News from China last week brings possible vast legal ramifications:
“Four young men were convicted of and sentenced for theft of virtual facilities and coins of online games, according to sources with a local court in Shenyang, capital of northeast China’s Liaoning Province.
On Oct. 22, 2008, Wang and his three friends beat, coerced and forced “Shenyang fellow” to transfer to 100,000 yuan worth of QQ coins, a kind of virtual money, and a large amount of virtual facilities to Wang.
Wang Xiaoquan received three years’ imprisonment and his three accomplices received reprieved sentences, each of the four was fined 5,000 yuan (about 735.3 U.S. dollars), according to a verdict statement of the People’s Court of Dongling District on Saturday.”
The virtual currency was worth about $14,700 USD and comes from the Chinese web portal Tencent with over 300 million active users. It is important to note that since the virtual QQ currency once purchased or won can not be converted back into cash the traditional argument for it having value was not deployed.
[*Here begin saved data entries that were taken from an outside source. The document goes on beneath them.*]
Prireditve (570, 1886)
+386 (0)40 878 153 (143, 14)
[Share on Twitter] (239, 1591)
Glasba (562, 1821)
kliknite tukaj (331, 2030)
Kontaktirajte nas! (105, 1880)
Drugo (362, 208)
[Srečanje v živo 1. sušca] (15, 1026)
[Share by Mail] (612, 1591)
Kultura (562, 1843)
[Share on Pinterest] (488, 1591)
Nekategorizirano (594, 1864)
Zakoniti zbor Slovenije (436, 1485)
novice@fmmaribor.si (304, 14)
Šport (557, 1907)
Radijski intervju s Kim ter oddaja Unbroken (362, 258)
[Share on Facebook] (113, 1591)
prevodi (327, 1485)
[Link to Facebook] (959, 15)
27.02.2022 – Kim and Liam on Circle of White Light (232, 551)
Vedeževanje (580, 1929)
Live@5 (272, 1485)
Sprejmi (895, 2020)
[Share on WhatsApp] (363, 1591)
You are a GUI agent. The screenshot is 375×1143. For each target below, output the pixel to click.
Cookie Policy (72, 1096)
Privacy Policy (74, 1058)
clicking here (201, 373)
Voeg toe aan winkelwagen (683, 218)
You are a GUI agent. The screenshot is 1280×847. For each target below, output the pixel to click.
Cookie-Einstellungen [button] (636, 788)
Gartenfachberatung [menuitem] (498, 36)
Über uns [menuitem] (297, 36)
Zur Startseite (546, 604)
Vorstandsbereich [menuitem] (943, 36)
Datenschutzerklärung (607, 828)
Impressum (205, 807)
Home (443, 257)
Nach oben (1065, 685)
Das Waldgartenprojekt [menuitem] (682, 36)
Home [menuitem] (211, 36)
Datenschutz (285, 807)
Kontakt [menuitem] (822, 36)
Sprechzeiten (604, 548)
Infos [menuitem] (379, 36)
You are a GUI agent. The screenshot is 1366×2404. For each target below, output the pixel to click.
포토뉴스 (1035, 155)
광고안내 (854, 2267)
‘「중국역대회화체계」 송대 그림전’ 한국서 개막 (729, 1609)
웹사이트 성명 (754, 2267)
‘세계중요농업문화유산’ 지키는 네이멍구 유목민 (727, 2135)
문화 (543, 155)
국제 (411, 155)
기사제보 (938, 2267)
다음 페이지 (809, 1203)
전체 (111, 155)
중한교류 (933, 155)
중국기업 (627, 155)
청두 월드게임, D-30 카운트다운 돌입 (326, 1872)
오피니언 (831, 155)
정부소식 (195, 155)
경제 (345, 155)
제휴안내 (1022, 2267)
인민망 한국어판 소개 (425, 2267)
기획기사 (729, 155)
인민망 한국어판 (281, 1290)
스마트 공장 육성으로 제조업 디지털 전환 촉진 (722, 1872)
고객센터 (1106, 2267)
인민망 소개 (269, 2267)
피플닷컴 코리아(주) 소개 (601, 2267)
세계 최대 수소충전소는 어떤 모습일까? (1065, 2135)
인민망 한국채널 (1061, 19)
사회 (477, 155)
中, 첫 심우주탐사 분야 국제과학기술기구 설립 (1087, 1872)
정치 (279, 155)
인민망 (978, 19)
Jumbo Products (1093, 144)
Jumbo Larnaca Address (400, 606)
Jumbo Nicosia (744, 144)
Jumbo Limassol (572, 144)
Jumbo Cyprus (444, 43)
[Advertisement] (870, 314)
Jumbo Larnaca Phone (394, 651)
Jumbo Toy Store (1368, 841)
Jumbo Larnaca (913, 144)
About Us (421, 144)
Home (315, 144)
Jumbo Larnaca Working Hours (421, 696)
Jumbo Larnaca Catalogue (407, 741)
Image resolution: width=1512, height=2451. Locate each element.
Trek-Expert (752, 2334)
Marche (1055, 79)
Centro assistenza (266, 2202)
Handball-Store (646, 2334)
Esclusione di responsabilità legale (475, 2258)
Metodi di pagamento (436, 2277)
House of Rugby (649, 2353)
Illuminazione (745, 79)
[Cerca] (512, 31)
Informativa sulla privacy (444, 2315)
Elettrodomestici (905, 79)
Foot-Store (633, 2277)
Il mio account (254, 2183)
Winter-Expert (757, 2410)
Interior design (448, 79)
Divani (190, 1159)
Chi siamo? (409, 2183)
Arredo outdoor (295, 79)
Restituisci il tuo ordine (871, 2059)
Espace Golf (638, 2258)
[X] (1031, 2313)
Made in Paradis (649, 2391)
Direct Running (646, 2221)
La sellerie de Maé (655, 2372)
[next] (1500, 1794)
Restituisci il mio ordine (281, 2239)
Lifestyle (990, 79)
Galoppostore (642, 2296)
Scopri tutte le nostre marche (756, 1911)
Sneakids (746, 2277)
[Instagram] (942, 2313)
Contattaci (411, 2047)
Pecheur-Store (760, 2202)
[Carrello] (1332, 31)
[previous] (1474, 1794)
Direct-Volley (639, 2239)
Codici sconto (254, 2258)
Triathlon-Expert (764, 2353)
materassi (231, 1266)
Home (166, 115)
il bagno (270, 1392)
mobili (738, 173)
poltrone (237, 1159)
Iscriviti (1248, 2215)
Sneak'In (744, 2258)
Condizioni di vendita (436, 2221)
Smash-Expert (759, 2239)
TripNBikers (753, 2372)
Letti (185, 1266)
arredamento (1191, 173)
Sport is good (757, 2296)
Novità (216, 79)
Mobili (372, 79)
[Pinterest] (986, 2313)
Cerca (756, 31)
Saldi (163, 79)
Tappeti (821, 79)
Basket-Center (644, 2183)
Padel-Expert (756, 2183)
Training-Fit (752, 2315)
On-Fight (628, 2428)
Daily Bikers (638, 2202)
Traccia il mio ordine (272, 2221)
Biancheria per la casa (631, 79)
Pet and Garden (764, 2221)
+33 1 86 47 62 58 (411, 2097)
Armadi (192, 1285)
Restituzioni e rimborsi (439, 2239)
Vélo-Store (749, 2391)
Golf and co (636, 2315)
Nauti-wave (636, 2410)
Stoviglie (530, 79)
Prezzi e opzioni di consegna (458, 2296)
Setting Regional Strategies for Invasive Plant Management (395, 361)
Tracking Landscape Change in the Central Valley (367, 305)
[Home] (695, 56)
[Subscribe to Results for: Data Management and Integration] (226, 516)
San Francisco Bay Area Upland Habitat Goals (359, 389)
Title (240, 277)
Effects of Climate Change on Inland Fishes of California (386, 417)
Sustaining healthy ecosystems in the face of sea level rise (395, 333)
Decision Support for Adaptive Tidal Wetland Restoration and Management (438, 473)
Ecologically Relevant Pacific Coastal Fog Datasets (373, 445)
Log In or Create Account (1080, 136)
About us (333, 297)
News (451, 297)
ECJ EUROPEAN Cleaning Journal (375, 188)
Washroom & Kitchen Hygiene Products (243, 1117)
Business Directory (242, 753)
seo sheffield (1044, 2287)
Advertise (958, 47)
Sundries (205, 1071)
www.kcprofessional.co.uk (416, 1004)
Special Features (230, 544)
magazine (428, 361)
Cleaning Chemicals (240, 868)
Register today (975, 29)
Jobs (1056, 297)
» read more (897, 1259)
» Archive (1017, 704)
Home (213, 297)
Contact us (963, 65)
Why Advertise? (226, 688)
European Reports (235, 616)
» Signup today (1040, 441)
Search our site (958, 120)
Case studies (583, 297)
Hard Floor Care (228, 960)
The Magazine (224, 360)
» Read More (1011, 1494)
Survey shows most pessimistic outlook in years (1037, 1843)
Instead the court found that:
“…although no law has acknowledged legitimacy of the virtual property, game players have paid time and real money to accumulate their virtual property, which should be protected by the law.”
As more and more online companies use virtual currency to generate revenues, it will be interesting to see what happens when such cases go to U.S courts and what ramifications it will have on secondary markets.
On a side note QQ made it in the WSJ some time back because players were using it as a real alternative to China’s heavily regulated currency.